The 2006 Nevada's 2nd congressional district election was held on November 7 to elect a representative from the , which covers all of Nevada outside of Clark County, and some parts of Clark County. Republican Party candidate Dean Heller won the election. It was an open seat, because the incumbent, Republican Jim Gibbons, made a successful run for governor of the state.

A bitterly contested Republican primary on August 15, 2006 was won by Secretary of State Dean Heller.  The Democratic nominee, Jill Derby, Regent for the University and Community College System of Nevada, had no primary opposition.

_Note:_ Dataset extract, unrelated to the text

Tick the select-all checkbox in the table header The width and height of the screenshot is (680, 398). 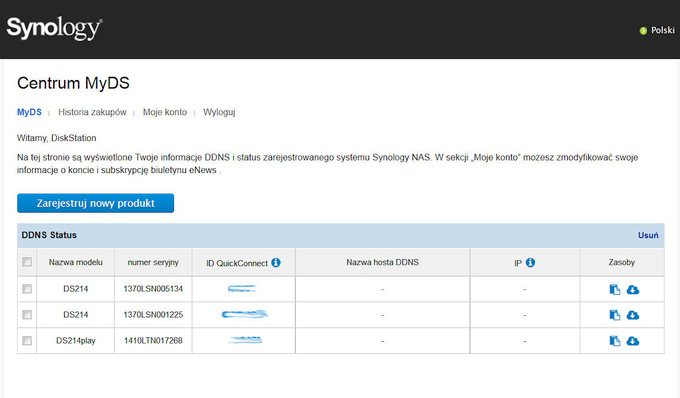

In late August, CQPolitics.com analyzed the race: "Although the 2nd District generally leans Republican, Derby's competitive position in the general election was already strengthened by the fact that she was unopposed in the Aug. 15 Democratic primary while the Republicans staged a bruising battle among three well-known candidates."

Primary election

Democratic 
Jill Derby had no opposition for the Democratic nomination.

Republican

Campaign 
On the Republican side, there was a "fiercely contested and often bruising" three-way race (with two minor candidates raising the total to five candidates).  The two major candidates other than Heller were state assemblywoman Sharron Angle was former state Representative Dawn Gibbons, wife of the outgoing incumbent.  The Club for Growth poured in over $1 million backing Angle, and ran ads attacking both Heller and Gibbons as being "liberal" and in favor of tax increases.

Results 
The official results were:

Republican Primary

Refusal to concede 
After the primary, Angle refused to concede, complaining of voting irregularities that disenfranchised many voters in her popular home base of Washoe County, which includes Reno and is by far the district’s most populous and vote-rich jurisdiction.  Rather than calling for a recount — the typical route for candidates who challenge close election outcomes — Angle demanded to have the entire primary invalidated and held again. CQPolitics.com noted "Some have charged Angle’s decision to call for a special primary was based on economics: Had she demanded a recount, Angle would have been responsible for the cost of the procedure unless the result vindicated her request for it. That would not be the case if the courts were to order a primary do-over."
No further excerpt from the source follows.